# EXERCISE INSTRUCTIONS
Repeat exactly the lines of the records below, starting at the line containing "Select the eraser tool (E)" and ending at the line containing "Task: Click the 167 人 vote count". Leave the pictures out.

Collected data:
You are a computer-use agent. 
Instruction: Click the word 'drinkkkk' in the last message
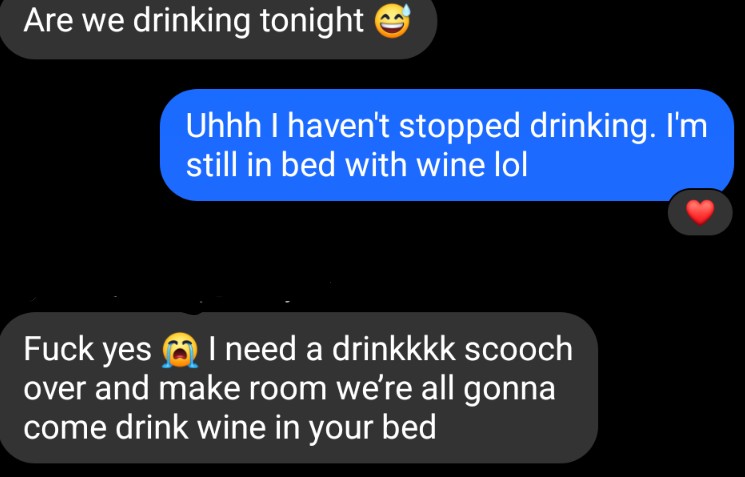[393, 349]
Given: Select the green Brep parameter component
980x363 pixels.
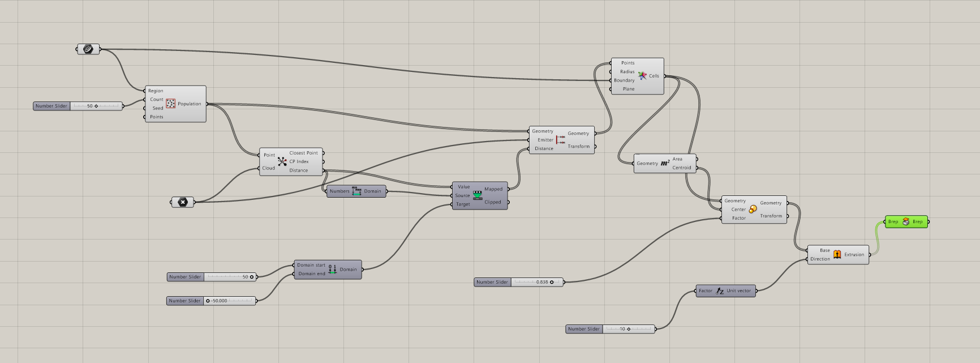Looking at the screenshot, I should point(906,222).
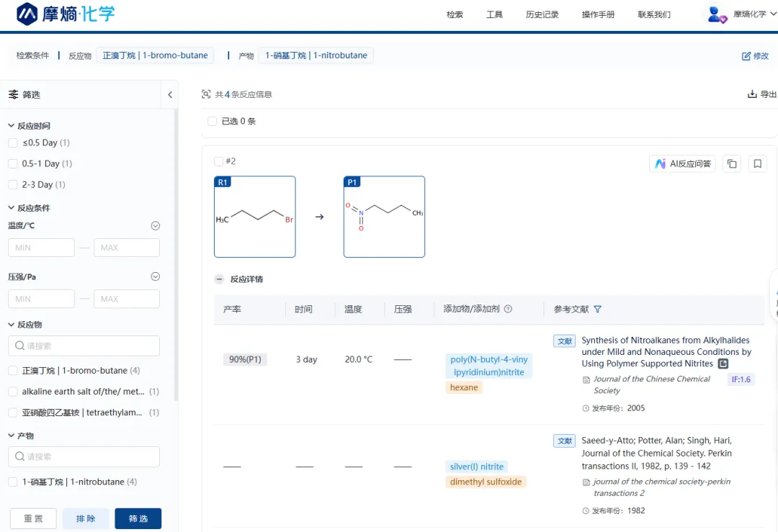The image size is (778, 532).
Task: Collapse the 反应详情 section
Action: coord(219,279)
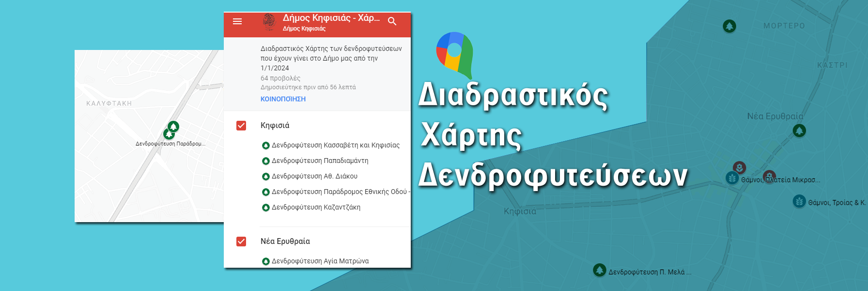This screenshot has width=868, height=291.
Task: Select Δενδροφύτευση Αγία Ματρώνα entry
Action: [x=320, y=261]
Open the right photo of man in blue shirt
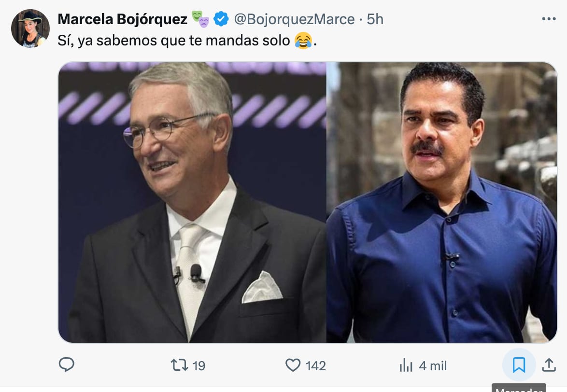Image resolution: width=567 pixels, height=392 pixels. [441, 202]
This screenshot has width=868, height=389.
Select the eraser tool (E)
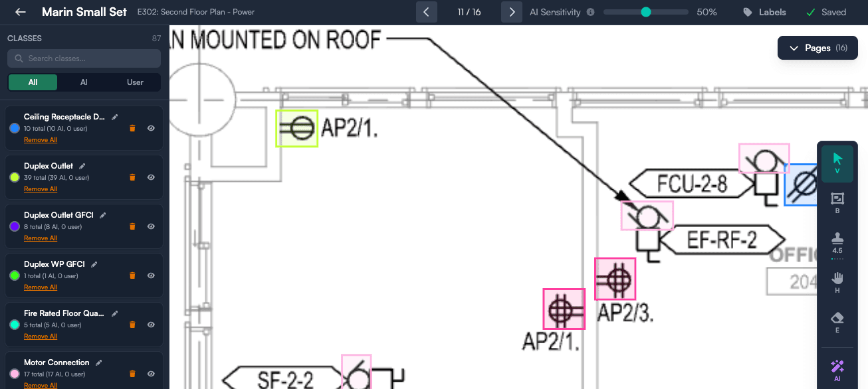[x=837, y=321]
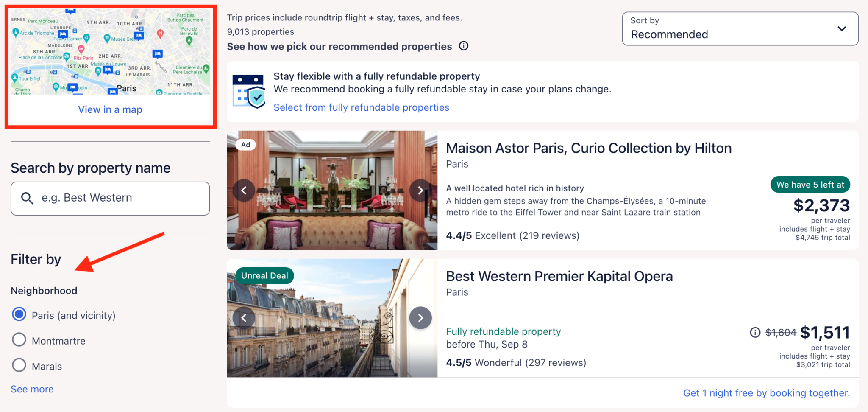This screenshot has width=868, height=412.
Task: Click the refundable stay calendar icon
Action: point(248,90)
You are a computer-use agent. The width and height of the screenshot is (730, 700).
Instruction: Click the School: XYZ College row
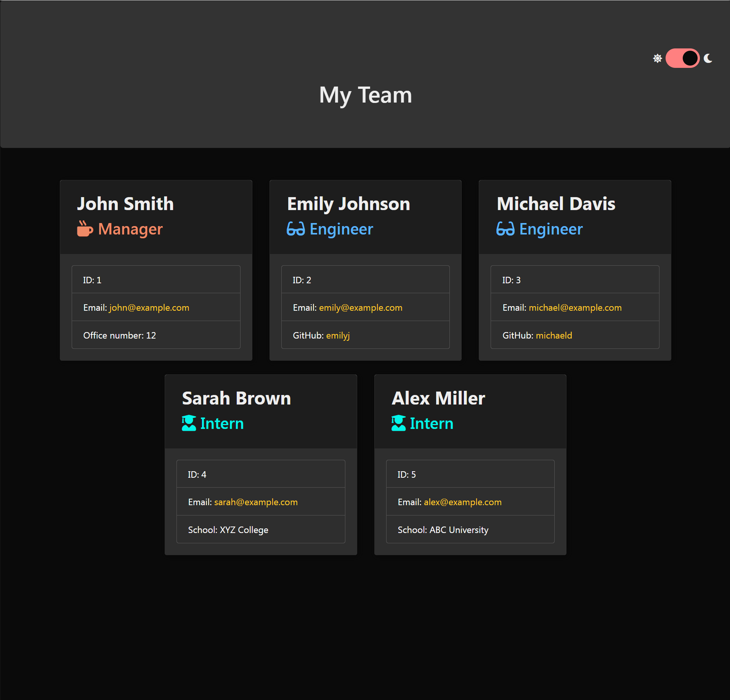click(x=261, y=530)
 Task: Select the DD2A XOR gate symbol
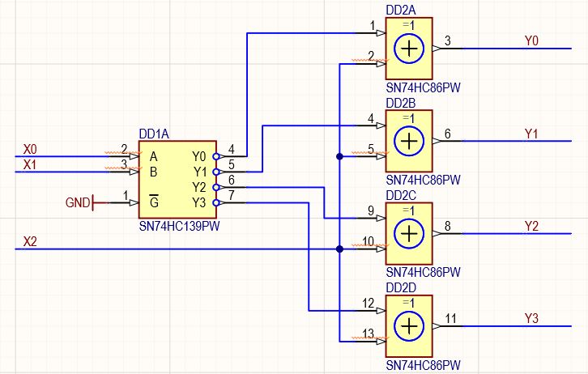[409, 49]
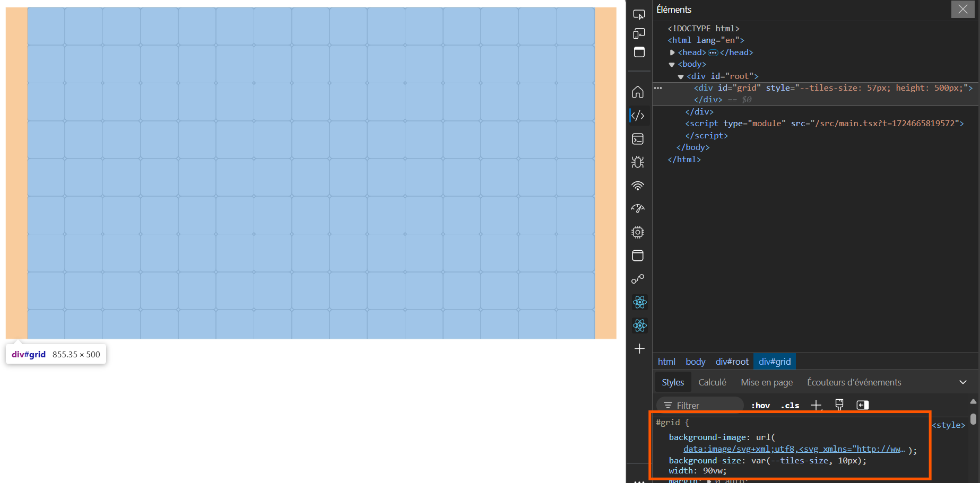Open the data:image/svg+xml background URL link

pyautogui.click(x=794, y=449)
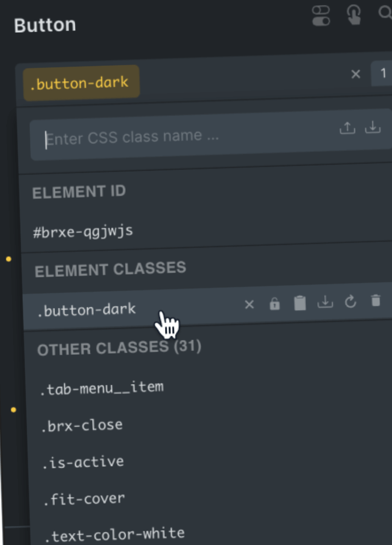
Task: Click the active .button-dark class chip
Action: point(81,83)
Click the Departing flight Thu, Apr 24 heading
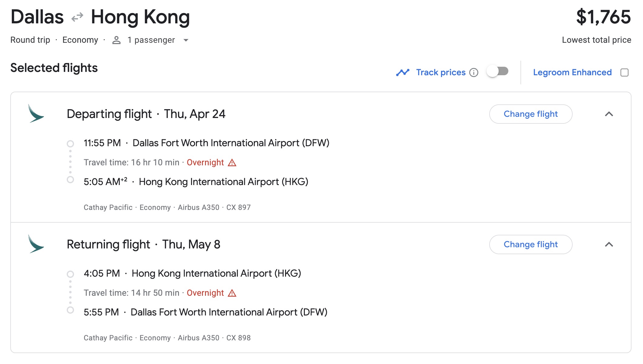Screen dimensions: 643x364 click(146, 114)
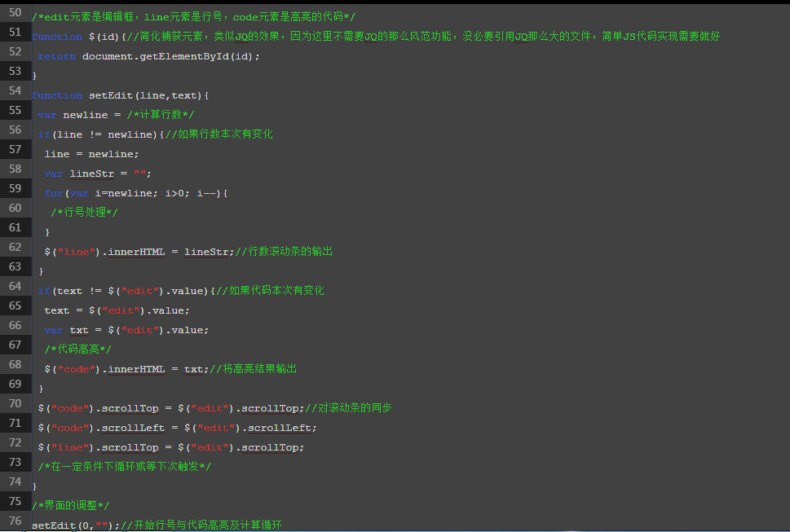Click the lineStr innerHTML assignment line
Viewport: 790px width, 532px height.
[188, 252]
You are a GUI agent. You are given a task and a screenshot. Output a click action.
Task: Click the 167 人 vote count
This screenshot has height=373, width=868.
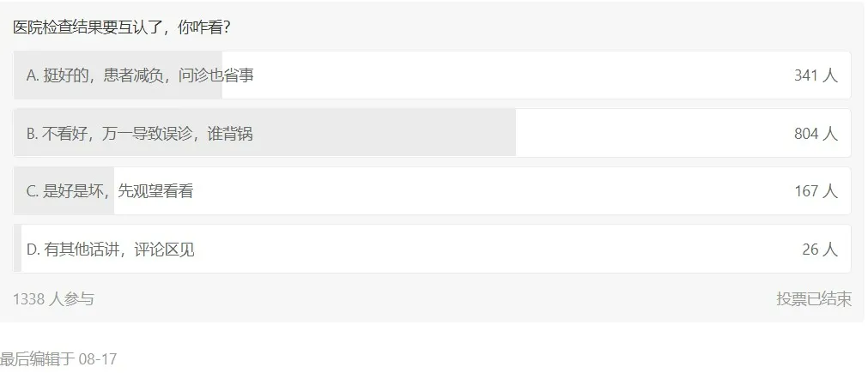815,191
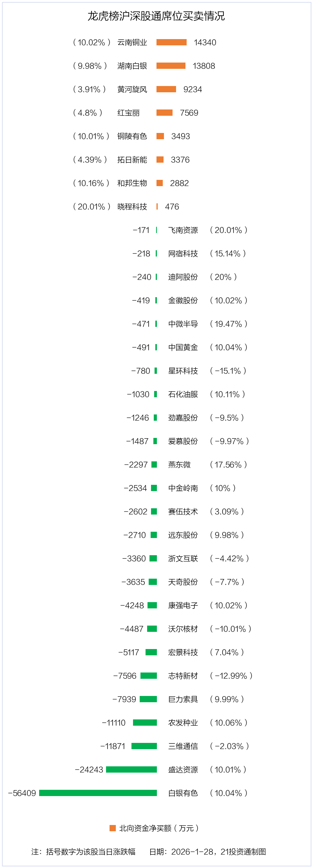Click the 沃尔核材 stock label
Screen dimensions: 313x868
click(183, 629)
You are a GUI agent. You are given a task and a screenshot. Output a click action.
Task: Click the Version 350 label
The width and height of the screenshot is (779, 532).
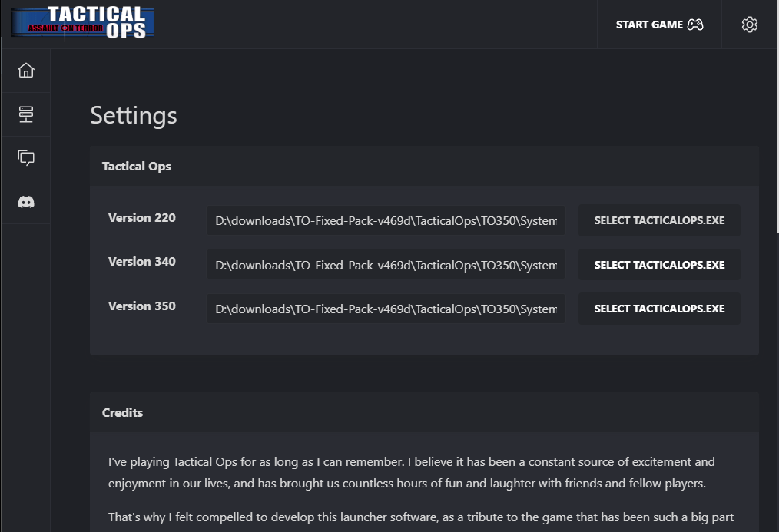pos(142,306)
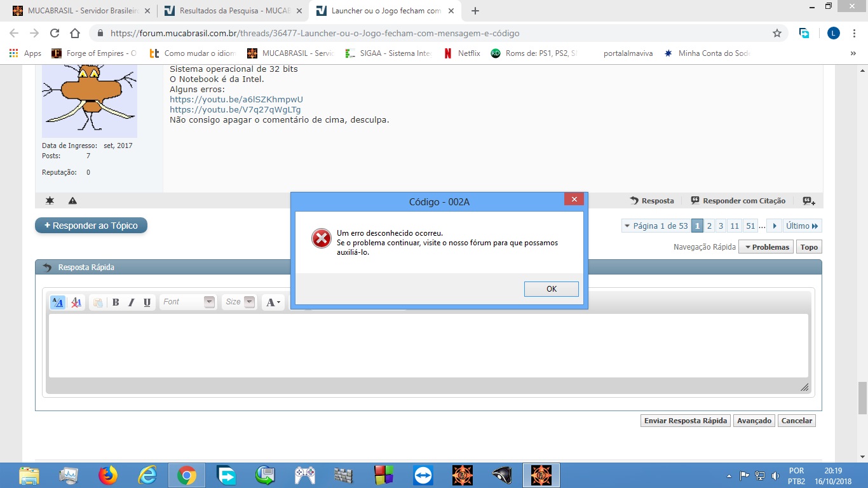Screen dimensions: 868x488
Task: Toggle underline formatting in quick reply
Action: [x=147, y=302]
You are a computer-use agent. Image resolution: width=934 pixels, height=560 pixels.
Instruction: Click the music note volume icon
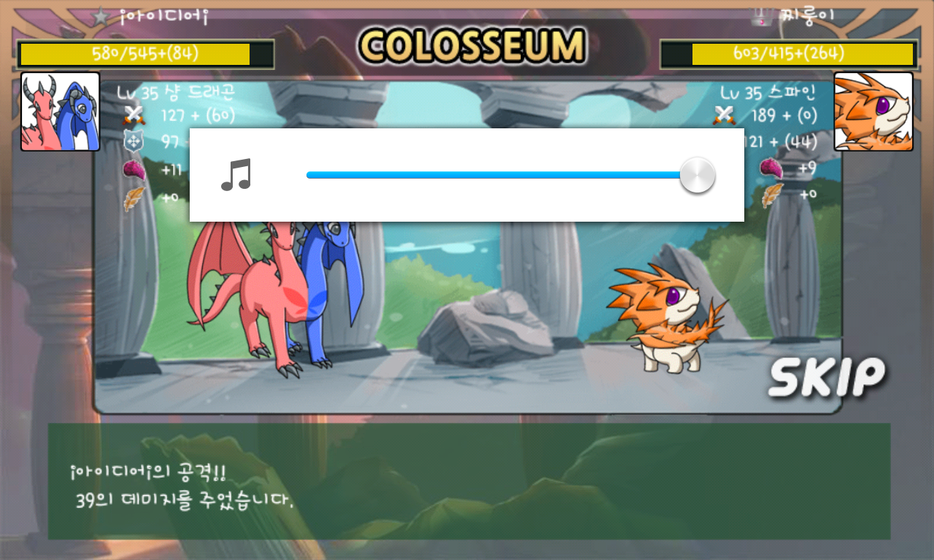tap(236, 175)
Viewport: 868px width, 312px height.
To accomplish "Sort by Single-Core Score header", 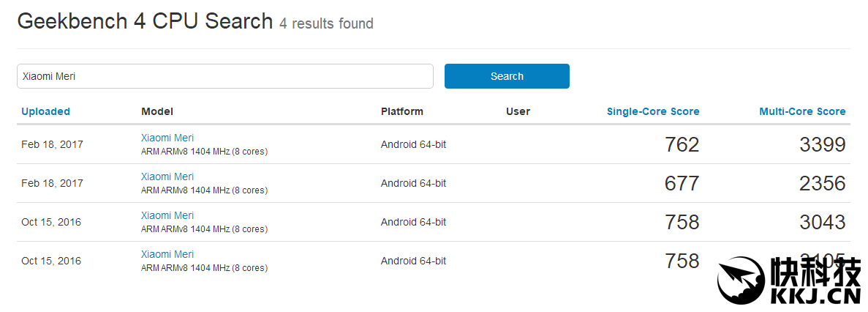I will [x=652, y=111].
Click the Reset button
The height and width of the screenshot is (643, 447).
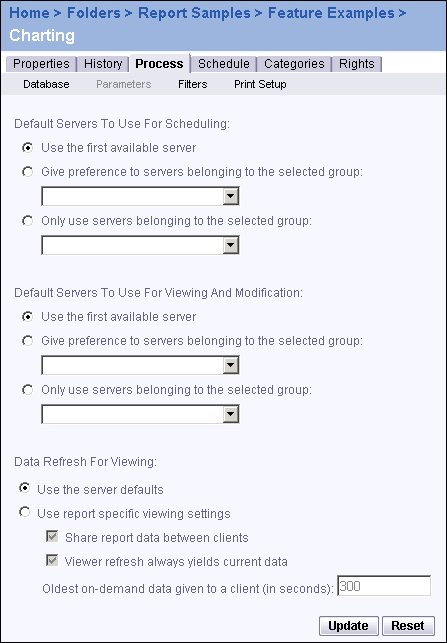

# EXERCISE RESULT
Select the eraser tool (E)
[x=837, y=321]
This screenshot has width=868, height=412.
Task: Click the refundable stay calendar icon
Action: point(248,90)
You are a computer-use agent. The width and height of the screenshot is (730, 700).
Instruction: Click the School: XYZ College row
click(x=261, y=530)
 Task: Select the DD2A XOR gate symbol
[409, 49]
Open the data:image/svg+xml background URL link

pyautogui.click(x=794, y=449)
Task: Click the active .button-dark class chip
Action: point(81,83)
Click the Departing flight Thu, Apr 24 heading
Screen dimensions: 643x364 click(146, 114)
Click the lineStr innerHTML assignment line
Viewport: 790px width, 532px height.
[188, 252]
You are a GUI agent. You are given a task and a screenshot. Output a click action.
Task: Click the 167 人 vote count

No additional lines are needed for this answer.